GIVEN INSTRUCTION:
In the dataset description below, where was the study of the oil spill's effects on salt marsh nitrogen cycling carried out?

TEXT SEGMENT:
_____

Abstract:

Humans have more than doubled the amount of reactive nitrogen (N) in the environment, contributing to marine eutrophication. Salt marshes provide important areas of N removal through microbial mediated N-cyling. However, oil spills may alter or reduce their functional capacity by reducing plant biomass or altering sediment microbial communities. The objective of our study is to determine the effects of the Deepwater Horizon oil spill on nitrogen (N) cycling in salt marsh sediments. A study was conducted in the Chandeleur Islands, a chain of barrier islands off the coast of Louisiana which were subjected to a gradient of oil deposition following the spill. Starting in June 2016, we collected sediments from three sites subjected to a range of oiling to determine the legacy effect of the oil spill on sediment denitrification and nitrogen fixation (N2-fixation). Denitrification capacity, which was determined using the isotope-pairing technique, was highest in September (63.9±30.2) µmol N m-2 h-1).

Suggested Citation:

Corianne Tatariw, Nikaela Flournoy, Alice Kleinhuizen, Derek Tollette, Edward Overton, Patricia Sobecky, Behzad Mortazavi. 2018. Spatial heterogeneity of nitrogen cycling in Deepwater Horizon-impacted salt marshes from May 2016-February 2017. Distributed by: GRIIDC, Harte Research Institute, Texas A&M University–Corpus Christi. doi:10.7266/N7251GJ3

Publications:

Tatariw, C., Flournoy, N., Kleinhuizen, A. A., Tollette, D., Overton, E. B., Sobecky, P. A., & Mortazavi, B. (2018). Salt marsh denitrification is impacted by oiling intensity six years after the Deepwater Horizon oil spill. Environmental Pollution, 243, 1606–1614. doi:10.1016/j.envpol.2018.09.034

Purpose:

The purpose of this study was to determine the long-term impacts of oiling on salt marsh ecosystem function (i.e. denitrification and nitrogen fixation) as well as drivers of ecosystem function (i.e. microbial community composition and functional abundance, environmental conditions).

_____

GIVEN MATERIAL:
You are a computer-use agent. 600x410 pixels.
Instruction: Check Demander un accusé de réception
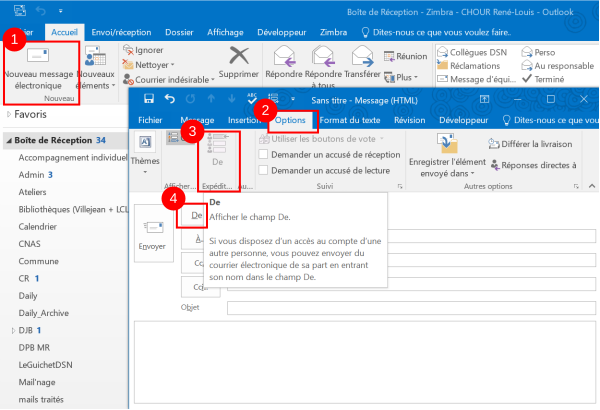tap(263, 155)
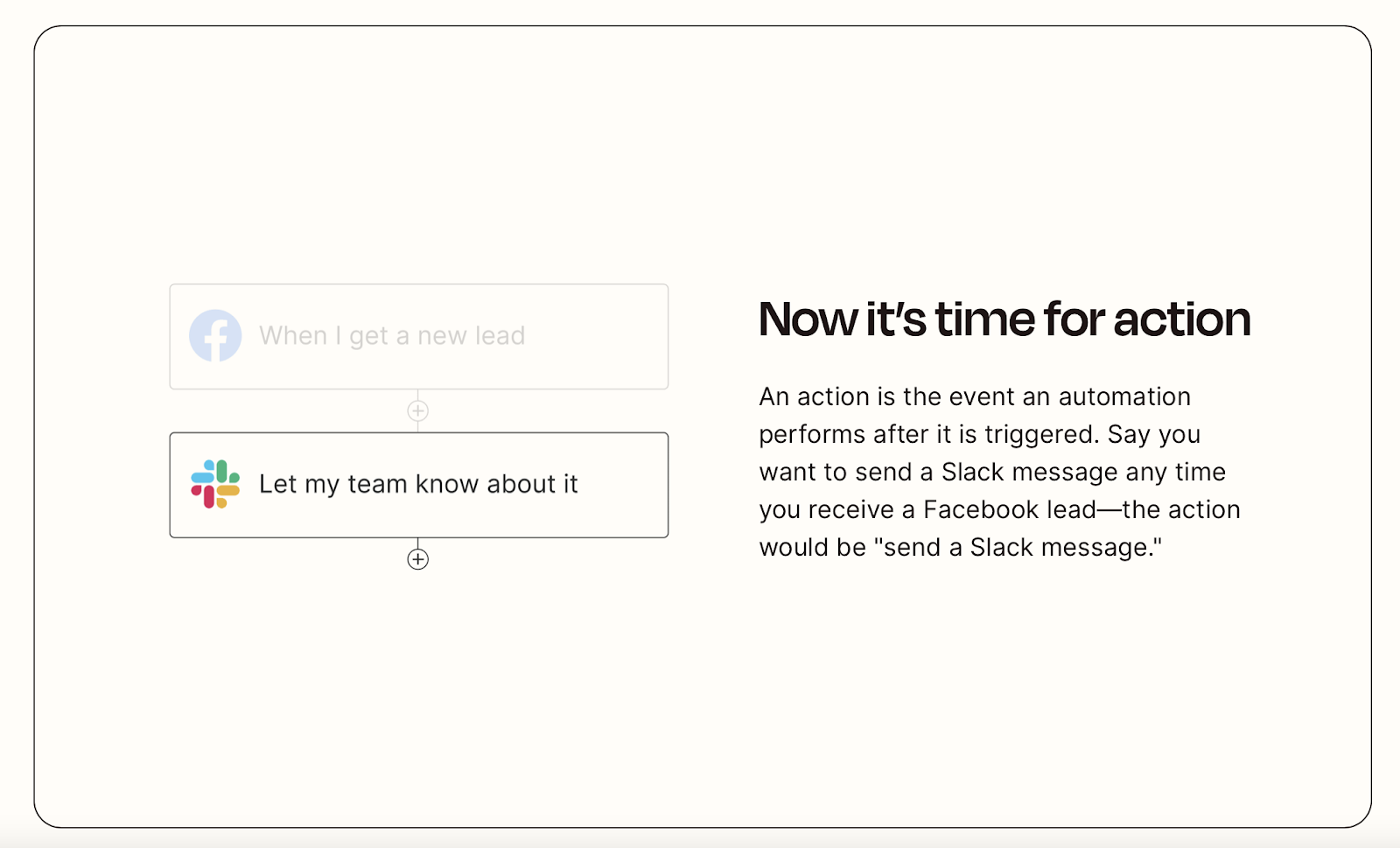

_____

THE REPLY:
In the Chandeleur Islands, a chain of barrier islands off the coast of Louisiana.